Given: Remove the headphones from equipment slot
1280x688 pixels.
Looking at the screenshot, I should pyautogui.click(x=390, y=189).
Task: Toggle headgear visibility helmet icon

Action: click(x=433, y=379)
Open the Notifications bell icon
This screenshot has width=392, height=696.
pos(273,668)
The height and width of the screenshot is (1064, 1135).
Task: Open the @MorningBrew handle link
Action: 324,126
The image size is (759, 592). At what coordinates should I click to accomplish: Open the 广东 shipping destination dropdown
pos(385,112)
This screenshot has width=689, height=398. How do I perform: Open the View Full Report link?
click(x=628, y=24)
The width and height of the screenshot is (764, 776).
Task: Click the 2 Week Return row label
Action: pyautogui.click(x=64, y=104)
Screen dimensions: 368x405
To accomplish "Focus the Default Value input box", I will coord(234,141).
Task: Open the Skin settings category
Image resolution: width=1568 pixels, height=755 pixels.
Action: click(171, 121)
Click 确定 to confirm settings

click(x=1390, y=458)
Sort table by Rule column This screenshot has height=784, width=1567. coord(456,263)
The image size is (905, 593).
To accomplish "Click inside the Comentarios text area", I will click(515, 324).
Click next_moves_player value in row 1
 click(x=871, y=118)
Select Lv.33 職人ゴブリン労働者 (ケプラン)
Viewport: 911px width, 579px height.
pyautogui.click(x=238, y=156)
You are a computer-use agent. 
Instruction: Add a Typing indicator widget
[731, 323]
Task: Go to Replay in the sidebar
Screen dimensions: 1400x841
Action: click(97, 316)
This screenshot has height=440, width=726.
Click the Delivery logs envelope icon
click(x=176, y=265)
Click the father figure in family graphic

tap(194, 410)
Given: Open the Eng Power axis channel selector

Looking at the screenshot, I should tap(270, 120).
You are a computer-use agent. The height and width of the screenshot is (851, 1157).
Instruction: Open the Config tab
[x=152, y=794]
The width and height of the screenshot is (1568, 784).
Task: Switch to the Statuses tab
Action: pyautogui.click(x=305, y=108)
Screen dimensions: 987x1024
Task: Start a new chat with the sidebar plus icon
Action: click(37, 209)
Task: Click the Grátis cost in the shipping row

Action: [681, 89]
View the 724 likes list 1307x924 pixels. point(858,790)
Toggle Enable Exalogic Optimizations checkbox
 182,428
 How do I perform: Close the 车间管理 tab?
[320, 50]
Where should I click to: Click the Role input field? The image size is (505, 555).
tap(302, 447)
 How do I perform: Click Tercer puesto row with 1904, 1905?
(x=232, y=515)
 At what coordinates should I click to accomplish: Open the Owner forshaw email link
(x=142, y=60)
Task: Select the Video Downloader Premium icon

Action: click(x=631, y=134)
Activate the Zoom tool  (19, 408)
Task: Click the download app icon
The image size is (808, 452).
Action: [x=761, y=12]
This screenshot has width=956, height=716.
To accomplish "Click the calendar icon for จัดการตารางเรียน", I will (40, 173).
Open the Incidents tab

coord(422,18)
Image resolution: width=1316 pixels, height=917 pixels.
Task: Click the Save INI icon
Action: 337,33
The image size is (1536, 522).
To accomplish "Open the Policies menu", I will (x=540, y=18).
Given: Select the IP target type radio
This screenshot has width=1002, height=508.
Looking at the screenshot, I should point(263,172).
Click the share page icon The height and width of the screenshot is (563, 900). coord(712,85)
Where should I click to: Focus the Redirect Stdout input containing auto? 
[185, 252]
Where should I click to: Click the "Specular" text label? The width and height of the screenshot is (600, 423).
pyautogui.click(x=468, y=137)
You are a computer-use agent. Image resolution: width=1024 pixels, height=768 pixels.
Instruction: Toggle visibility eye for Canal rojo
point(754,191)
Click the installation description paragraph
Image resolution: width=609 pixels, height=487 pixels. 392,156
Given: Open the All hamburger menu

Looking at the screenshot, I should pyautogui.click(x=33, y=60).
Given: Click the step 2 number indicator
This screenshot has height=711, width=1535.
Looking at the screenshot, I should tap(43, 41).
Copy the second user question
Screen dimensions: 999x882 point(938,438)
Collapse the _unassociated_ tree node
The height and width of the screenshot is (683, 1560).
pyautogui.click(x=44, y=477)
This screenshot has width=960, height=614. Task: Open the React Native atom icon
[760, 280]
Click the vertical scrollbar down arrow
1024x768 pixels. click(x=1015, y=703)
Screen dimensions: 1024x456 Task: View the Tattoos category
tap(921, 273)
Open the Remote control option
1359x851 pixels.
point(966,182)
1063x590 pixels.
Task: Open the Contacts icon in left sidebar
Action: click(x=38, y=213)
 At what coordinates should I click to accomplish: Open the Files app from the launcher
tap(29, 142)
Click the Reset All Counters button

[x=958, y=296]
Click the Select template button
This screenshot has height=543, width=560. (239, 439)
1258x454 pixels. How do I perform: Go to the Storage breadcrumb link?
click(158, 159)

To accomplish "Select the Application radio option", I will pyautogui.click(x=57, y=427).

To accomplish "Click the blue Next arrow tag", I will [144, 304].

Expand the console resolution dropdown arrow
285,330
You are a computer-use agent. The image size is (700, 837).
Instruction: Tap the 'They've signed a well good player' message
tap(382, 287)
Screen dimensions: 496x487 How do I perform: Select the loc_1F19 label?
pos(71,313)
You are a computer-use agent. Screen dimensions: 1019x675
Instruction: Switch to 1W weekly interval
◇ ◇ ◇ ◇ ◇ ◇ ◇
_Exercise requirements_. Looking at the data above, return every line from the one with "At what coordinates should I click to accomplish: Open the Owner" down to the one with "Click the share", exactly and inclusively.

_Output of the exercise_.
 At what coordinates should I click to accomplish: Open the Owner forshaw email link
(x=142, y=60)
Task: Select the Video Downloader Premium icon

Action: click(x=631, y=134)
Activate the Zoom tool  (19, 408)
Task: Click the download app icon
The image size is (808, 452).
Action: [x=761, y=12]
This screenshot has width=956, height=716.
To accomplish "Click the calendar icon for จัดการตารางเรียน", I will (40, 173).
Open the Incidents tab

coord(422,18)
Image resolution: width=1316 pixels, height=917 pixels.
Task: Click the Save INI icon
Action: 337,33
The image size is (1536, 522).
To accomplish "Open the Policies menu", I will (x=540, y=18).
Given: Select the IP target type radio
This screenshot has width=1002, height=508.
Looking at the screenshot, I should point(263,172).
Click the share page icon The height and width of the screenshot is (563, 900). coord(712,85)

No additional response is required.